Please print the records below word for word.

_EXCERPTED RECORDS_
= = =

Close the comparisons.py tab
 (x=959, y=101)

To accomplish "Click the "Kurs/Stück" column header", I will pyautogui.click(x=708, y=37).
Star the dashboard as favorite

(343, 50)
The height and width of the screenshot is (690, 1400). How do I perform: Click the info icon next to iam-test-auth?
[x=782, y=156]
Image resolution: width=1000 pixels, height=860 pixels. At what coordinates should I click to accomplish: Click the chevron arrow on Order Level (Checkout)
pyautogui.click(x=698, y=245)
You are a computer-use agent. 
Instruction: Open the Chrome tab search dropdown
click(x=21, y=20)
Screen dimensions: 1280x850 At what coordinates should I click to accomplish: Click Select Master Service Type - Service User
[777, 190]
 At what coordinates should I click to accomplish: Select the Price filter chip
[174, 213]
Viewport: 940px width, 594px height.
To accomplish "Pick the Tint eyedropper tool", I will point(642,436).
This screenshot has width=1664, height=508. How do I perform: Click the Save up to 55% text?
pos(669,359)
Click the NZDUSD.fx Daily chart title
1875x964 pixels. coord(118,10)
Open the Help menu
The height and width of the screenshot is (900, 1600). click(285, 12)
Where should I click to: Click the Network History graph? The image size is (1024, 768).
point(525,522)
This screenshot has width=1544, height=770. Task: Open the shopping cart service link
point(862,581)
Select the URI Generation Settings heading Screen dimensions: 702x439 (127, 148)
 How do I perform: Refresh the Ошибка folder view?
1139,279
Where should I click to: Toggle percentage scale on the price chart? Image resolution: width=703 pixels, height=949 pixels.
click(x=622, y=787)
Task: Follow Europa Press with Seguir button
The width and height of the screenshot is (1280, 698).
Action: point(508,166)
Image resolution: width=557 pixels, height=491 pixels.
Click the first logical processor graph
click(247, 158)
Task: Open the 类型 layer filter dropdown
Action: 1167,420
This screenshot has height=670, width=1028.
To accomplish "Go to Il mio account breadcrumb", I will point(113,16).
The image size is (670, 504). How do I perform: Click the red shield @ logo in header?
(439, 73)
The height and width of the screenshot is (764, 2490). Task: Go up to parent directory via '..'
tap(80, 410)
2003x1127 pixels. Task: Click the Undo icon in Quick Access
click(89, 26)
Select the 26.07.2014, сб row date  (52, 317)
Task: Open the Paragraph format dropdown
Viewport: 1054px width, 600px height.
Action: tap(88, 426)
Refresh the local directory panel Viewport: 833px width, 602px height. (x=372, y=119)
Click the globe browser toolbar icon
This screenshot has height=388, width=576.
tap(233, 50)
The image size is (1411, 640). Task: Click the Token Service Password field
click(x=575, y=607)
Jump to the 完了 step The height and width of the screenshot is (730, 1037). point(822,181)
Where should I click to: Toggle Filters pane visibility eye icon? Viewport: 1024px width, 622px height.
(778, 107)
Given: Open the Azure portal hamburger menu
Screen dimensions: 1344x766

= = =

_REPLY_
Close the comparisons.py tab
 (x=959, y=101)

To accomplish "Click the "Kurs/Stück" column header", I will pyautogui.click(x=708, y=37).
Star the dashboard as favorite

(343, 50)
The height and width of the screenshot is (690, 1400). How do I perform: Click the info icon next to iam-test-auth?
[x=782, y=156]
Image resolution: width=1000 pixels, height=860 pixels. At what coordinates should I click to accomplish: Click the chevron arrow on Order Level (Checkout)
pyautogui.click(x=698, y=245)
You are a computer-use agent. 
Instruction: Open the Chrome tab search dropdown
click(x=21, y=20)
Screen dimensions: 1280x850 At what coordinates should I click to accomplish: Click Select Master Service Type - Service User
[777, 190]
 At what coordinates should I click to accomplish: Select the Price filter chip
[174, 213]
Viewport: 940px width, 594px height.
To accomplish "Pick the Tint eyedropper tool", I will point(642,436).
This screenshot has width=1664, height=508. How do I perform: Click the Save up to 55% text?
pos(669,359)
Click the NZDUSD.fx Daily chart title
1875x964 pixels. coord(118,10)
Open the Help menu
The height and width of the screenshot is (900, 1600). click(285, 12)
Where should I click to: Click the Network History graph? The image size is (1024, 768).
point(525,522)
This screenshot has width=1544, height=770. Task: Open the shopping cart service link
point(862,581)
Select the URI Generation Settings heading Screen dimensions: 702x439 (127, 148)
 How do I perform: Refresh the Ошибка folder view?
1139,279
Where should I click to: Toggle percentage scale on the price chart? Image resolution: width=703 pixels, height=949 pixels.
click(x=622, y=787)
Task: Follow Europa Press with Seguir button
The width and height of the screenshot is (1280, 698).
Action: point(508,166)
Image resolution: width=557 pixels, height=491 pixels.
Click the first logical processor graph
click(247, 158)
Task: Open the 类型 layer filter dropdown
Action: 1167,420
This screenshot has height=670, width=1028.
To accomplish "Go to Il mio account breadcrumb", I will point(113,16).
The image size is (670, 504). How do I perform: Click the red shield @ logo in header?
(439, 73)
The height and width of the screenshot is (764, 2490). Task: Go up to parent directory via '..'
tap(80, 410)
2003x1127 pixels. Task: Click the Undo icon in Quick Access
click(89, 26)
Select the 26.07.2014, сб row date  (52, 317)
Task: Open the Paragraph format dropdown
Viewport: 1054px width, 600px height.
Action: tap(88, 426)
Refresh the local directory panel Viewport: 833px width, 602px height. (x=372, y=119)
Click the globe browser toolbar icon
This screenshot has height=388, width=576.
tap(233, 50)
The image size is (1411, 640). Task: Click the Token Service Password field
click(x=575, y=607)
Jump to the 完了 step The height and width of the screenshot is (730, 1037). point(822,181)
Where should I click to: Toggle Filters pane visibility eye icon? Viewport: 1024px width, 622px height.
(778, 107)
Given: Open the Azure portal hamburger menu
Screen dimensions: 1344x766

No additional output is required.